PE (Phosphatidylethanolamine)

PEs are commonly found in bacterial membranes from organisms with diverse metabolisms that include: nitrifying/denitrifying bacteria (Goldfine and Hagen, 1968), methanotrophic (Makula, 1978; Fang et al., 2000), sulfur oxidizing (Barridge and Shively, 1968; Imhoff, 1995), and SO4 reducing bacteria (Rütters et al., 2001; Sturt et al., 2004). They have been largely attributed to heterotrophic bacteria in similar environments (Van Mooy and Fredricks, 2010; Schubotz et al., 2018). They can be a minor component of algal membranes as well (Dembitsky, 1996).

The most abundant PEs in both size fractions (e.g., PE-31:0, 33:0) lack strong correlations to chlorophyll and O2 (Figures 8C,D), indicating minimal photoautotrophic sources in the photic zone. We interpret the occurrence of PEs in the chlorophyll maximum and oxycline as largely derived from ubiquitous aerobic heterotrophs. This is supported by their predominantly monounsaturated and saturated core structures more commonly found in bacterial fatty acids (Harwood, 1998; Wada and Murata, 1998), a lack of strong correlation to physiochemical environment, and their high abundance in Pelagibacter ubique (Van Mooy et al., 2009).

PE-32:2, PE-35:1, and PE-44:12 are associated with high NO3 concentrations in the free-living fraction (Figure 8C), while constrained to the lower oxycline and mesopelagic (Supplementary Figure 2C), suggesting nitrifying bacterial sources. This observation is supported by a prevalence of nitrifiers in free-living life modes in this area (Ganesh et al., 2014, 2015).

PEs that are positively correlated with NO2 concentrations (33:1, 33:2, 34:1, 35:4, 35:2, and 36:2; Figure 8C) have many potential sources in the highly diverse core OMZ including denitrifying, nitrate reducing, or sulfur cycling bacteria (Canfield et al., 2010; Ulloa et al., 2012). Non-ladderane PEs are also produced by anammox bacteria (Rattray et al., 2009), and may be contributing to these free-living IPLs unique to the core OMZ. These multiple biological sources are also reflected in the considerably diverse distribution of PEs found in the core OMZ (Supplementary Figure 2C).

Some clarity in the potential sources of these core OMZ PEs may be illuminated by differences in their physicochemical correlations in the two size fractions. For instance, several of the free-living PEs (33:1, 33:2, and 35:2) in high NO2 environments are negatively correlated to NO2 in the particle-attached fraction (Figure 8D). These differences could be an indication of largely heterotrophic bacteria relying on organic substrates in the particle-attached fraction, and a prevalence of autotrophic bacteria in the free-living fraction capable of fixing dissolved inorganic carbon. These observations demonstrate the importance of size-fractionated analyses to differentiate between microbial sources of different life modes.

PC (Phosphatidylcholine)

In marine settings, PCs are predominantly attributed to eukaryotic sources (Van Mooy et al., 2006; Van Mooy and Fredricks, 2010), or heterotrophic bacteria (Popendorf et al., 2011). Photoheterotrophic bacteria have also been shown to produce PCs (Van Mooy et al., 2006); however, since ornithine lipids, a common membrane lipid of photoheterotrophs (Benning, 1998), were hardly detected in our samples, such a source is rather unlikely.

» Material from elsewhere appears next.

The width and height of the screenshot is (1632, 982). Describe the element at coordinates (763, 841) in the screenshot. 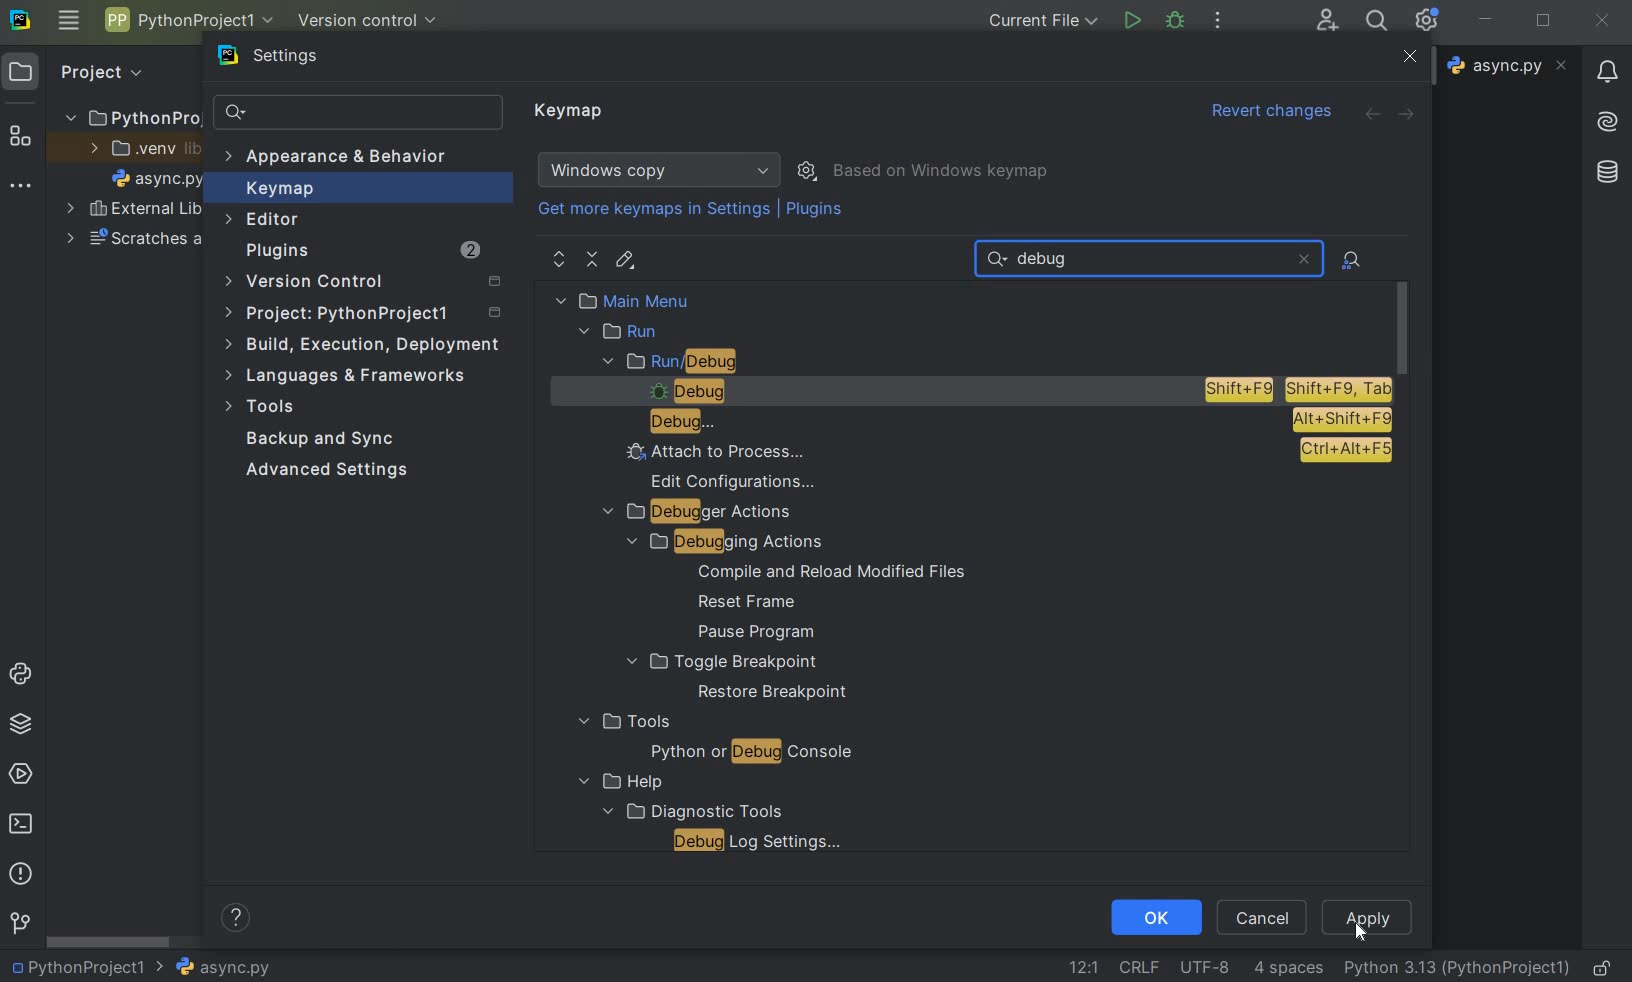

I see `debug log settings` at that location.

The correlations of PC-30:0, the most abundant PC in the photic zone (Supplementary Figure 2A), with water column conditions (Figures 8E,F) likely indicate aerobic heterotrophic sources in the free-living fraction, and algal sources in the particle-attached. Clusters of PC molecules in the particle-attached fraction correlated to high chlorophyll vs. moderate concentrations of both chlorophyll and NO2, may differentiate between photoautotrophs in near surface and intermediate waters.

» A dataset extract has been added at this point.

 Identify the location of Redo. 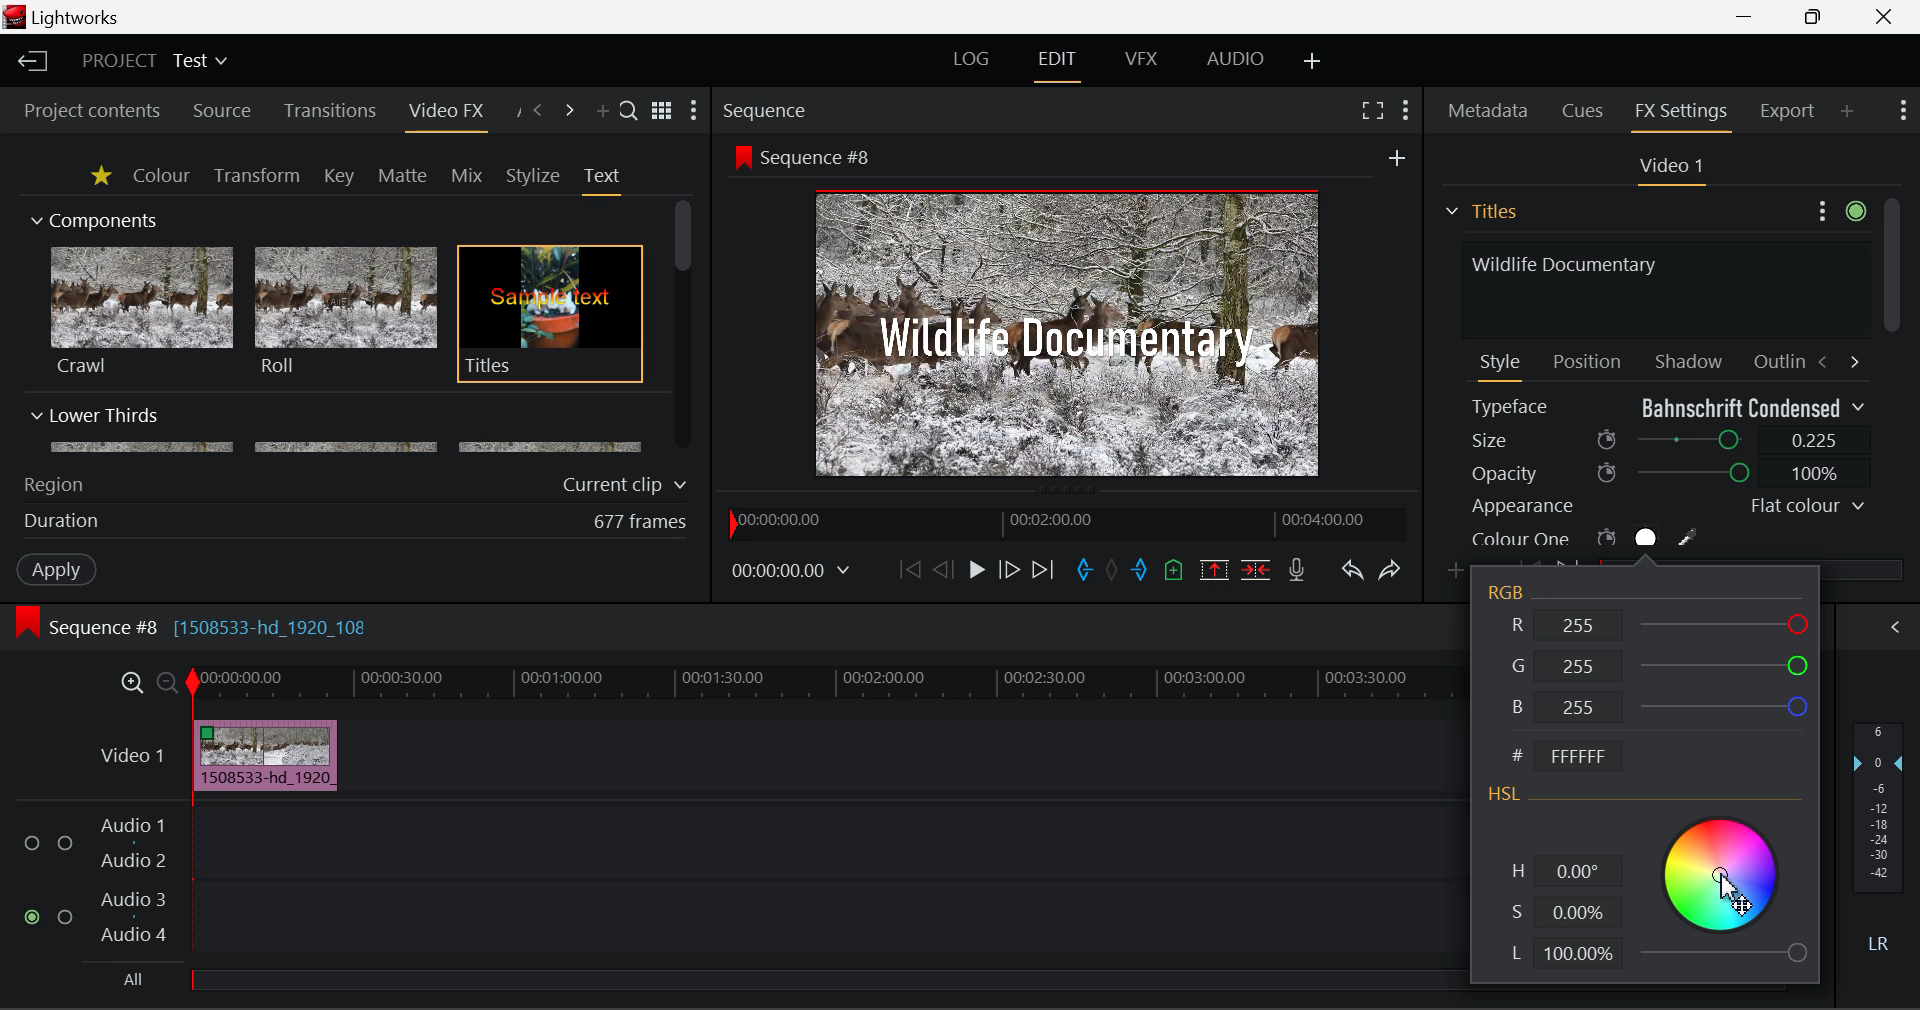
(1392, 570).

PCs in the free-living fraction show a large diversity that correlates to core OMZ water column chemistry (Figure 8E), suggesting predominantly anaerobic sources of these molecules. Considering the increased diversity and unique distribution of these PC molecules in core OMZ waters, it is unlikely that they represent exported material from photoautotrophs in the surface. Rather, there seems to be a considerable contribution of in situ production in the core OMZ. For instance, the genes relevant to synthesis of PC have also been found in homologs of numerous chemoheterotrophic and chemoautotrophic bacteria (Sohlenkamp et al., 2003). Furthermore, in the mesopelagic region, a notable contribution of PC-31:0 correlating with NO3, and to a lesser extent O2 (Figure 8E), suggests possible deep-water nitrification.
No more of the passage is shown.